Where Judea Pearl supplies the cycle with a measuring instrument for the gap between pattern-recognition and causal understanding, Zeng supplies a measuring instrument for the gap between capability and wisdom. His concept of the wisdom gap is not the same as Harris's—it is less about institutional lag than about architectural deficiency. Current AI systems, Zeng argues, are capable without being wise; they can perform impressively across a range of tasks and fail, confidently and without insight, exactly when wisdom is most needed: when the specification is wrong, when the context calls for judgment rather than pattern-matching, when genuine perception of another's situation is required rather than a statistical approximation of it. The cycle's portrait of AI that produces fluent text while inventing nonexistent court cases is, for Zeng, a symptom of this architectural gap.
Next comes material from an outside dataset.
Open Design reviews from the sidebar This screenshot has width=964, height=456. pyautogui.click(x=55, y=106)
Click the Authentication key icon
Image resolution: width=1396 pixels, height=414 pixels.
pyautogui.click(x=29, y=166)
His communitarian critique extends the cycle's individual-level analysis to the social fabric. The orange pill asks what AI is doing to your cognition; Zeng asks what widespread AI deployment is doing to the cognitive ecosystem in which you live and think. These are different questions that require different governance tools, and the absence of the second question from most regulatory frameworks is, in his analysis, not merely a gap but a structural failure. You cannot evaluate the aggregate relational effects of AI deployment by examining individual products and individual harms; you need a different unit of analysis, a different mode of measurement, and a different institutional apparatus. Building those tools is as much a part of his research agenda as building BrainCog.
He thus enters the cycle as the thinker who most insists that the technical and the ethical are not sequential activities. You do not build the system and then add ethics; you specify the ethics as engineering constraints and build the system that satisfies them. This is an uncomfortable position for institutions whose incentive structure rewards shipping, and Zeng holds it with clear eyes about the pressures he operates inside. His refusal of the binary—technical capability here, ethics there—is the most demanding intellectual position in the cycle's gallery, and arguably the one the cycle most needs.
Zeng's intellectual formation drew simultaneously from cognitive neuroscience, the architectures that make biological intelligence possible, and a Confucian ethical tradition—specifically the Neo-Confucian synthesis of Wang Yangming—that treats morality not as constraint imposed from outside but as something grown through practice and cultivation. This formation is unusual in AI research, where philosophical grounding is rare and Chinese philosophical grounding rarer still; it gives his work a structural specificity that distinguishes it from both the generic AI-ethics discourse and the narrower technical alignment literature.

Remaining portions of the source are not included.